Remember Reynolds declared for the draft after his junior year, after he made that basket that got his team to the 2009 Final Four.

"I know in his mind he kind of felt like, 'What do I have left to do?' " Wright said. "If he'd been a first-round pick or even if someone had guaranteed him an early second-round pick, he probably would have gone last year because he was close enough to graduating.

"Going through the workouts, they told us maybe [he wouldn't be] drafted, maybe late second round. We knew from experience once they get a label on you like that, it doesn't matter what you do next year."

It didn't matter that Reynolds finished his Villanova career with 2,222 points. It didn't matter that he was a first-team All-America.

It did matter that he is an undersized (6-2) shooting/point guard who might not be quick enough for the NBA.

"Some people say they might take him in the second round, but no one has committed that they will take him," Wright said. "Usually, somebody that I know will tell me, 'If he's available at this spot, we're taking him.' But no one has told me that yet."

If Reynolds is not selected, it will be the first time in memory that a draft-eligible first-team All-America player was not drafted.

"You would think that would blow the kid's mind, but he gets it because when he decided to test the waters, everyone told us if you do this, you're going to get labeled," Wright said. "Whatever they label you, that's what you're going to be no matter what you do next year.

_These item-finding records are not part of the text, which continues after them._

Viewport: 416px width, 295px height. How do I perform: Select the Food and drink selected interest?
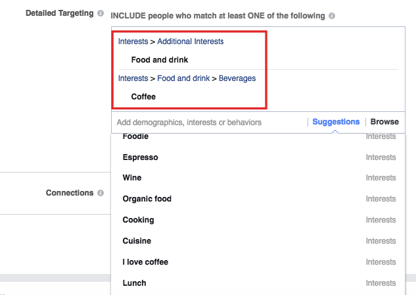[160, 60]
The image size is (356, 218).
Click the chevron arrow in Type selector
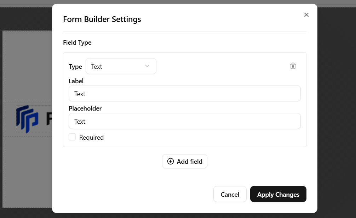click(147, 66)
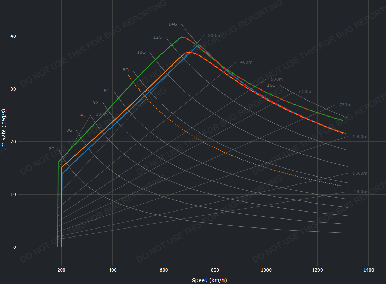
Task: Select the 1400 tick on speed axis
Action: 368,270
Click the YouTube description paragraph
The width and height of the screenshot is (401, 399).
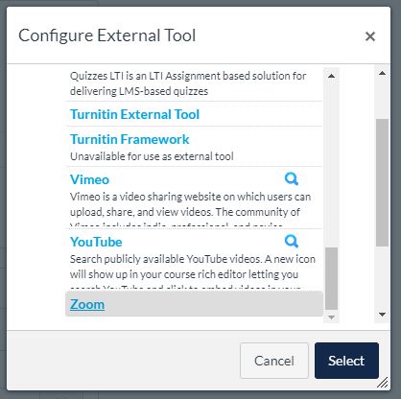pyautogui.click(x=193, y=271)
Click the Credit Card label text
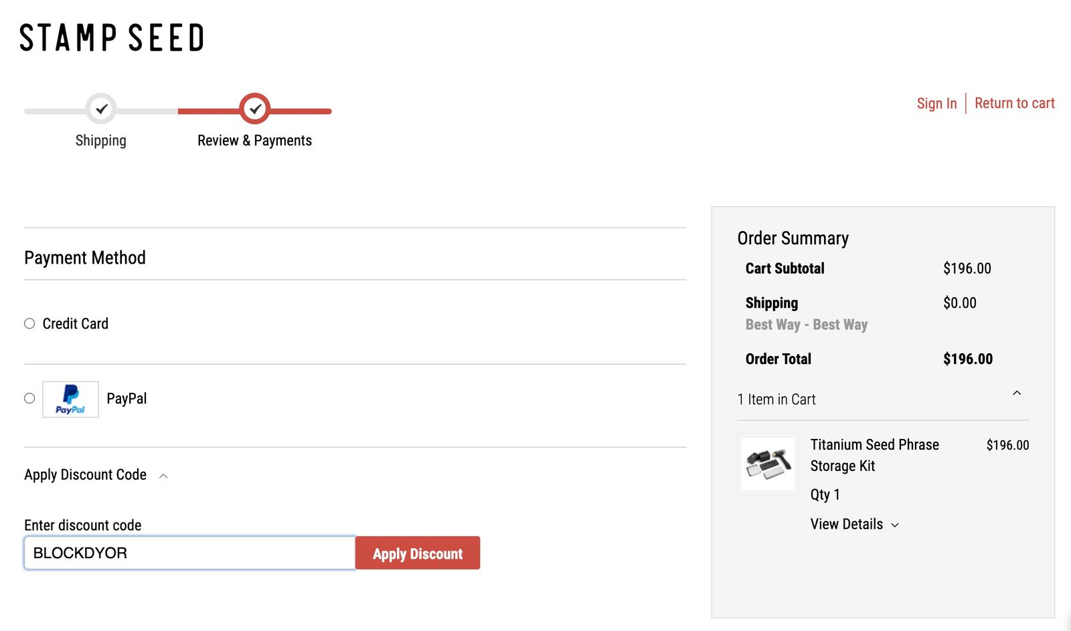 (76, 324)
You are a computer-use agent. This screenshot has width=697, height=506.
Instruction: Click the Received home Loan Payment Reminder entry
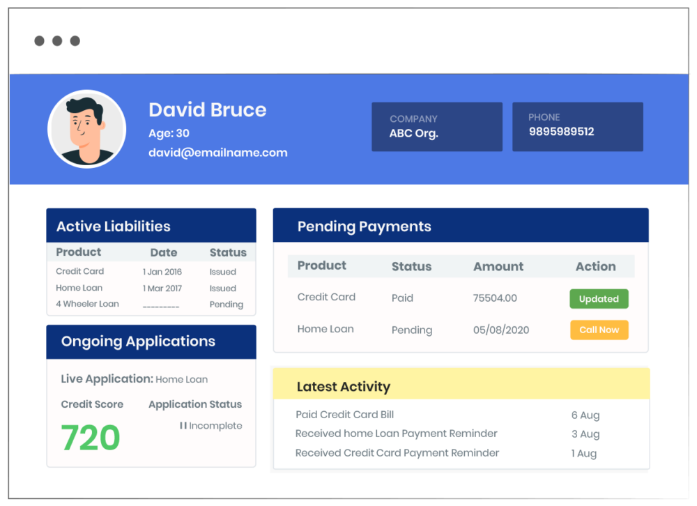tap(396, 434)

And that's exactly what happened. He's exactly where they said he was at the end of last year."

Which is in NBA no-man's land.

All of which changes nothing about who Reynolds is or what he did at Villanova. The school might never have a better representative. And that will count long after basketball is done.

"Last week, I had four workouts in 5 days," Reynolds said. "I was in New York Monday, D.C. Tuesday, Portland Thursday, San Antonio Friday."

He always knew what city he was in, but he did wonder a few times what room he was in.

"Sometimes, you'll go to the room [number] from 3 days ago," Reynolds said.

The workouts, Reynolds said, have been great.

"I haven't had a bad workout," he said. "Some have been better than others. Everything's been positive. It's so hard to tell. I could be drafted or couldn't be and it still could work out."

Reynolds is prepared for anything tomorrow.

"I can't control that," Reynolds said. "I'm content with it. When you go into the workouts, you leave everything out there so when [draft day] comes, you don't have any regrets. I definitely don't have any regrets."

He knows himself. What others think is up to them.

"There are guys that are telling me he's a great character guy," Wright said. "They've compared him to an Eddie House as a scorer and they've compared him to [Derek] Fisher in terms of toughness, intelligence, undersized. The old NBA saying is, 'It only takes one team to like him.' "

Precisely.

"He's taking this as a great challenge," Wright said. "He knows he might have to go to Europe. He knows he might have to make a team as an underdog. He's got a great frame of mind right now. It was more frustrating last spring. It was really eye-opening for both of us. He actually came back knowing that, 'It's going to be the same thing and I'm going to enjoy my senior year, going to be a leader and get my degree.' "

He did enjoy it. He was a leader. He did get his degree.

And whatever happens tomorrow night, that never changes.